SONE Newsletter 292 – December 2023

Posted by Wade Allison on 7 December 2023 in Newsletters

Tagged with: COP28, Germany, Great British Nuclear, Nuclear Regulatory Commission, SMR, Westinghouse.

This month

Early news of policy changes at COP28 in UAE

Controversial decisions at these UN meetings usually appear on the last days after deadlines are extended. However, although not a unanimous decision of all countries present, the early announcement from the UAE was very positive for nuclear energy.

Rod Adams posted: “Today, Dec 2, 2023, 81 years after the very first demonstration of a self sustaining nuclear fission chain reaction, representatives from 20 countries signed a declaration establishing a goal of TRIPLING global nuclear energy production by 2050. For France, Romania, Sweden, Poland, Czech Republic, Bulgaria, Belgium, the head of state was the representative that signed the document.”

Ryan Pickering listed “22 nations and counting, including USA, Ghana, France, UK,, Mongolia, Canada, UAE, South Korea, Japan, Belgium, Ukraine, Romania, Slovakia, Sweden, Poland, Bulgaria, Czechia, Finland, Czech Republic, Moldova, Mongolia, Netherlands and Morocco. China, India, and Russia are independently advancing nuclear expansion efforts. The question is: What other countries will add their names to this pledge by the end of COP?”

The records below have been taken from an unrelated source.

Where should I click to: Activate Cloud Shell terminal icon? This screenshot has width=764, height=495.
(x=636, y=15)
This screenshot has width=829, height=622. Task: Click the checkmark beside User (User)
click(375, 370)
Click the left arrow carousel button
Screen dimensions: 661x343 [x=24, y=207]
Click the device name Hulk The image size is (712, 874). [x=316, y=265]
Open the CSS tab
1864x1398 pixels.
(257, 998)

Germany could freely sign since three times zero is zero, as noted by retired EDF Engineer, Francois Perchet. Then Italy, Spain and Norway might join too, but Switzerland, Australia and New Zealand are still riddled with last-century angst.

Opportunities abroad

Since climate change is important to everyone on Earth, so is the best reaction to it. An appetite for nuclear development is growing in places that were not previously considered as suitable locations on security or economic grounds. In particular, it is in the interest of the whole world that Africa be weaned off burning fossil fuels. A nuclear Africa presents huge educational, economic and political challenges that will take a considerable time to meet. For the most part their appetite is for SMRs rather than GWe-scale plants. UK domestic politics seems to place curiously little interest in the importance of export opportunities, just as it does in a future 80 year strategy at home. Nuclear plants of modern design can be maintained for 60 to 80 years, between 2 and 3 times longer than their wind and solar competitors. This is ill matched to the attention span of politicians – three to five years, at best. Meanwhile, it is true that the UK nuclear industry itself with its overseas allies is more aware of the need to compete against Russian penetration in African and other markets, even though they are late engaging the opportunities. https://african.business/2023/10/energy-resources/is-it-time-for-africa-to-press-the-nuclear-button This is not the 19th C. and the UK will not dominate the action as it did then, but our industry should be able to get a good slice of export jobs. Young people in the UK are motivated and educated – and developers are attracted to base themselves here on the assumption that regulators will accept them.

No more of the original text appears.